Collection 5. ARTIFICIAL MEMORY TRACE -Slavek Kwi-
(Gruenrekorder 2011)

ALL PARTICLES OF REALITY RECORDED AND CREATED BY SLAVEK KWI IN VARIOUS DIMENSIONS OF TIME-LIKE-SPACE.

NO ADDITIONAL INFORMATION IS AVAILABLE WITH THIS EDITION.

PERCEPTION. NO COGNITION. LISTEN.

We are led to believe that these instructions are the only information provided with this release. Except of course they aren’t. There are several pictures on the Greunrekorder website showing leaf litter, insects, animals etc. suggesting the sources of some of the sounds. In addition there are two tracks playable directly from the site by way of a taster entitled ‘BLACK-AND-WHITE COLOBUS MONKEYS, REC. KAKAMEGA, KENYA, AFRICA’ and ‘HOWLER MONKEYS, REC. XIXUAU XIPARINA, AMAZONAS, BRAZIL, SOUTH AMERICA’. I’d say that is quite a lot of information, and it would be hard to listen to those tracks without cognition or perception.

Also we’re given the name of the composer. We know of the work he has produced in the past, we can read his biographical details and discover that he works with autistic and disabled children, largely engaging them with sound.

Essentially the first eighteen short tracks of this 80 minute collection are delicate and metallic electronic miniatures whose connection to their original sound sources has been all but severed. Reading some reviewers’ attitudes to this you could be forgiven for thinking a great act of sacrilege has taken place. Slavek Kwi has made his intentions clear in the few words of text printed at the top of this review. This isn’t a piece where the idea is to try and guess where the sounds come from. It is to treat the sounds as entities divorced from the material world.

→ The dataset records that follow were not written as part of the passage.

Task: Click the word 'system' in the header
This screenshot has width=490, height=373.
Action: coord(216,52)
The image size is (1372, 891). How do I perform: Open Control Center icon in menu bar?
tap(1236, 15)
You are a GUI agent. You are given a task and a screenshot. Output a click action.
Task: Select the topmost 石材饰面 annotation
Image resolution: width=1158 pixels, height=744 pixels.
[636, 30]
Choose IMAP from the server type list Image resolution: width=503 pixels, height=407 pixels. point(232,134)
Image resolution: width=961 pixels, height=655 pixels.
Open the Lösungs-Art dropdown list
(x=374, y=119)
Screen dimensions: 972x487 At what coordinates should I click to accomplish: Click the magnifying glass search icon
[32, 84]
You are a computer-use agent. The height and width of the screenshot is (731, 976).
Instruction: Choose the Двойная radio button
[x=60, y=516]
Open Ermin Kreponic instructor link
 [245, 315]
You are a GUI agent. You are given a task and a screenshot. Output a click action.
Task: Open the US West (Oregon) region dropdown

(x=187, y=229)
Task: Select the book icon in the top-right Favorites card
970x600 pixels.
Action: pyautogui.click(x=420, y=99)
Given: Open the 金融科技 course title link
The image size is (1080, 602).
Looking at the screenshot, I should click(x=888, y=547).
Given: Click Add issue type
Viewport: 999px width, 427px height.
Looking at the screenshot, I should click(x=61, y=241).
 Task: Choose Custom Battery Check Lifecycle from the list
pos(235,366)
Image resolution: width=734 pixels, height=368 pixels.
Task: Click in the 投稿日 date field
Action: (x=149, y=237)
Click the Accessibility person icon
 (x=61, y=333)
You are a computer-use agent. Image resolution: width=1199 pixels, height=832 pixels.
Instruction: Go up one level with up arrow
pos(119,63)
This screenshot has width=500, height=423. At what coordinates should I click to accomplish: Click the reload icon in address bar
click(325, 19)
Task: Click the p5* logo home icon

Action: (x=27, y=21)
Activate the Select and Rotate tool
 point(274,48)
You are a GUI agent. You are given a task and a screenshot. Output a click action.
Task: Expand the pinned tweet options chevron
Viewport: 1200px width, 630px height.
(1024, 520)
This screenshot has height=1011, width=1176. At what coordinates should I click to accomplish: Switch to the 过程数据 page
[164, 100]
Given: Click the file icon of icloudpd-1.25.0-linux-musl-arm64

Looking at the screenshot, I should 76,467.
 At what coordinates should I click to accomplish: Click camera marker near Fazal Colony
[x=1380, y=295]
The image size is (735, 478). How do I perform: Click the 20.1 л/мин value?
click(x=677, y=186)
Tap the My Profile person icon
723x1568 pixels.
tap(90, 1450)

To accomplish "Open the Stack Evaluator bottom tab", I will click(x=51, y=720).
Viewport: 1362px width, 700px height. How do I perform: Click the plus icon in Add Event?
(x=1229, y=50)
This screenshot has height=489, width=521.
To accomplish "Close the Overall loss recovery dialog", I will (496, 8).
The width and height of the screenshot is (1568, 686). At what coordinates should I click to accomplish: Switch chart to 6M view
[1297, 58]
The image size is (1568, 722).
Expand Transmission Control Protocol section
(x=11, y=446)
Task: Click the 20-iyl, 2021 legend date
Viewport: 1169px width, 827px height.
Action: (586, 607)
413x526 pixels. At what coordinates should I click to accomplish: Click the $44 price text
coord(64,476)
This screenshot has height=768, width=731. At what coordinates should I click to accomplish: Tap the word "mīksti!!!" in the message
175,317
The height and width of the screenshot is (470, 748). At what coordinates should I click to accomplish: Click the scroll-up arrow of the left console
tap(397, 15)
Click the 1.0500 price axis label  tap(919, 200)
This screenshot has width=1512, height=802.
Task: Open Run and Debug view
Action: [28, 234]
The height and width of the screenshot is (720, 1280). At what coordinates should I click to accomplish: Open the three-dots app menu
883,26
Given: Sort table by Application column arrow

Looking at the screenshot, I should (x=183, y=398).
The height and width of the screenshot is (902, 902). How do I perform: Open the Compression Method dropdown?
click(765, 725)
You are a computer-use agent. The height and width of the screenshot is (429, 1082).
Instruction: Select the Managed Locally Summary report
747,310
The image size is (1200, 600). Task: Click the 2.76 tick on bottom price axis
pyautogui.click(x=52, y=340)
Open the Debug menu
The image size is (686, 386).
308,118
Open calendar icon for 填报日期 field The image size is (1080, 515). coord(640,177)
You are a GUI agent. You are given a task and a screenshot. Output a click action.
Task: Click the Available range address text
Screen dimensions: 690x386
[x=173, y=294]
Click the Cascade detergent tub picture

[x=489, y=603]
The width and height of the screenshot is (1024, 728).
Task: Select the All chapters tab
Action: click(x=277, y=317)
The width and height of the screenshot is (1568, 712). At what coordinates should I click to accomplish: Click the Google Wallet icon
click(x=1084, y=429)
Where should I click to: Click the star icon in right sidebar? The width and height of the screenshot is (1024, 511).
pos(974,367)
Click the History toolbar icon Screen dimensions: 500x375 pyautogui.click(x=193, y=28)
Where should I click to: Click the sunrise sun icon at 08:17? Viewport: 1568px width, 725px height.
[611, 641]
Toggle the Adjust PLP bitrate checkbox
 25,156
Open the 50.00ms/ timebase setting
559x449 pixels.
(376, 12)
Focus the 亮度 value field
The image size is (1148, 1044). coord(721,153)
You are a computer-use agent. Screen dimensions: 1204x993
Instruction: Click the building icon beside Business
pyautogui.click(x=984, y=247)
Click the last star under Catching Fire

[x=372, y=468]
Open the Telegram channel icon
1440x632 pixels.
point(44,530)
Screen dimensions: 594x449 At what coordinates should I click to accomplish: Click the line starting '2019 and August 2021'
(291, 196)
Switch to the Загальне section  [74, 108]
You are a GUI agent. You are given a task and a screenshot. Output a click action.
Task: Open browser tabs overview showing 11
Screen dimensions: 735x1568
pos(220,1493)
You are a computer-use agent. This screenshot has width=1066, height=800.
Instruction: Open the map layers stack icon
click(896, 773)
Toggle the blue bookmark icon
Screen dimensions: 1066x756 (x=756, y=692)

It is true that there is no momentum or narrative to the work as a whole, but each track has many points of interest and things do develop within tight limits. It requires a different mindset to a 30 minute long unprocessed recording of a  Bolivian railway station or an English wood in autumn. To a certain extent this is probably at the outer limit of what can rightly be reviewed in The Field Reporter, as it largely and intentionally obliterates field recording.

As a hypothetical experiment take a painting, for example Rene Magritte’s ‘Ceci n’est pas une pipe’. Wash all the paint from the canvas and collect it in a jar. Then display the jar of paint in the gallery claiming it is Magritte’s ‘Cesi n’est pas une pipe’.

In a sense it is, it has all the elements of color, everything that made up the image on display. But then again, it isn’t. The form is radically different and there is no longer any perception of a pipe, which is after all the whole point of the painting.

To be fair as this collection of tracks progresses bird and animal sounds become evident. I would hazard a guess that tracks 20 to 32 were recorded in rain forests, but then again there I go. Doing exactly what the composer has explicitly warned against, trying to fit sounds to places, habitats, situations, objects and images.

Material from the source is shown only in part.